Мама открывает ставни, и все удивительно меняется. В окна лезут белые ветви, а сквозь них льется солнечный свет.

Тюлевая штора в лучах растаяла, и Крылышку кажется, что это золотой паучок заткал окно огромной паутиной. Тронь ее — она облепит руку, потянется, оборвется и осядет на пол.

Абажур тоже становится другим. Он плывет облачком дыма. Слегка подуй — и он развеется, как дым от папиной папиросы.

Крылышко кувыркается в кровати. Сейчас она все любит. Она вытягивает губы трубочкой и дует на абажур. А вдруг и правда развеется?
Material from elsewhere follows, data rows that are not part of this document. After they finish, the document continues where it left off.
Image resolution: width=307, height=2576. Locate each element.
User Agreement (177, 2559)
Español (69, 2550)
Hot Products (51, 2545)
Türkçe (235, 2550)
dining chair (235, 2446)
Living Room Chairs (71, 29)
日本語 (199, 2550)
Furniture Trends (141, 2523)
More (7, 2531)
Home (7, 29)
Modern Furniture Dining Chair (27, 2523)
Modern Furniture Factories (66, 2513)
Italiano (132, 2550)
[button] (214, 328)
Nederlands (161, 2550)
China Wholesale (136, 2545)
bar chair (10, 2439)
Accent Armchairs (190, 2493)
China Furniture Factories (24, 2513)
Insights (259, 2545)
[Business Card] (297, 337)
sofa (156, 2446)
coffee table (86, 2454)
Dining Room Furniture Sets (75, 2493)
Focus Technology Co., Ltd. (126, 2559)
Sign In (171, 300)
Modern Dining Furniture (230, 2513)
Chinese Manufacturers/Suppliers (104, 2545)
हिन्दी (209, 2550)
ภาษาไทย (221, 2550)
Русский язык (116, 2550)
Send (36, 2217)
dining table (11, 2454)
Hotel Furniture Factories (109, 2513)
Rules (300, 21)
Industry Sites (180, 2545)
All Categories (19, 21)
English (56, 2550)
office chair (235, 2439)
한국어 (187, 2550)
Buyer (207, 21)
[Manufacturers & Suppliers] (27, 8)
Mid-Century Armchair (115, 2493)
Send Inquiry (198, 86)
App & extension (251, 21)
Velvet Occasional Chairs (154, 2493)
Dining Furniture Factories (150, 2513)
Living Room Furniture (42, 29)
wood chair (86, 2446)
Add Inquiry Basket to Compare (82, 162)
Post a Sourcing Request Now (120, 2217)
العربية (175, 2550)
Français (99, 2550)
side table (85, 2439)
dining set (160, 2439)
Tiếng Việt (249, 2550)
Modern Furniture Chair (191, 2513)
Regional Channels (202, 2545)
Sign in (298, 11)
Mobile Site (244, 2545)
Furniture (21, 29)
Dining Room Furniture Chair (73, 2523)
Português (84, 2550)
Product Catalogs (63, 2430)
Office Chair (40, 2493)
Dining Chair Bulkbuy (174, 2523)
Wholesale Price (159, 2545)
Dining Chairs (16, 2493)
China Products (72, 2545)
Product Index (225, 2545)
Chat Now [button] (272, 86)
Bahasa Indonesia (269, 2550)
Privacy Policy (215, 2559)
Мама сердито прибирает вещи. Из-за того, что мама не любит их, они тоже не любят ее. Стоят криво, хмурые, запыленные. Вещи озоруют. Мама утром расталкивает их по углам, полкам, под кровати, а они упорно вылезают обратно. Правда, им помогают в этом и она, Крылышко, и папа, и сама мама. Уже в середине дня сапожная щетка выползает на порог, ботинки и стулья — на середину кухни, куклы, Крылышкино платье, полотенце — на стол. И сам стол стоит не ровно, а почему-то уже высунулся углом.

Мама, надев фартук, сидит в кухне и чистит свеклу с длинным крысиным хвостиком. Над головой у нее висит папино охотничье ружье. Пальцы ее лиловые от свекольного сока. Шкурка ползет из-под ножа одним ремешком. Он скручивается в кольца. Словно свекла была обмотана им, а мама разматывает. И видно, что маме неприятно заниматься этим.

Приходит тетя Надя. В глазах ее прыгают золотые зайчики, и по круглому лицу скользит улыбка, тоже как зайчик. Ее желтые волосы туго обтягивают голову, а на затылке завязаны узлом. Под солнцем они сверкают и кажутся твердыми, сделанными из меди.

Мама и тетя Надя о чем-то шепчутся.

— Брось дурить, — громче произносит тетя Надя, — неужели ты кисель? Возьми себя в руки. Переломи.

Крылышко удивляется: как это мама может быть киселем? И как это можно самое себя взять в руки да еще переломить?

— Николай человек хоть куда! Ведь ты же любила его.

А мама сердится:

— Господи, да разве я говорю, что он плох? Но ведь сама же знаешь, как иногда случается. Встретила другого, и уж прежнему конец.

— Беречь нужно, что имеешь, а не выискивать новое. Этак, если не держать себя в руках, и третьего встретишь, а там и четвертого. Зачем тогда заводила ребенка? А если завела, зажми сердце, пожертвуй кое-чем. Ничего, от этого не умрешь — отдышишься.

— Ну что вы меня все мучаете?.. — вдруг вырывается у мамы. — Не хочу я жертвовать, не хочу, не хочу! У меня последние десять молодых лет проходят. И я хочу пожить для себя…

Мама, держа в руках ножик и свеклу, уткнулась лицом в плечо тети Нади и горько плачет. А тетя Надя гладит ее пушистые, наполненные светом волосы. Рука словно выжимает свет: где она пройдет — появляется темная полоса.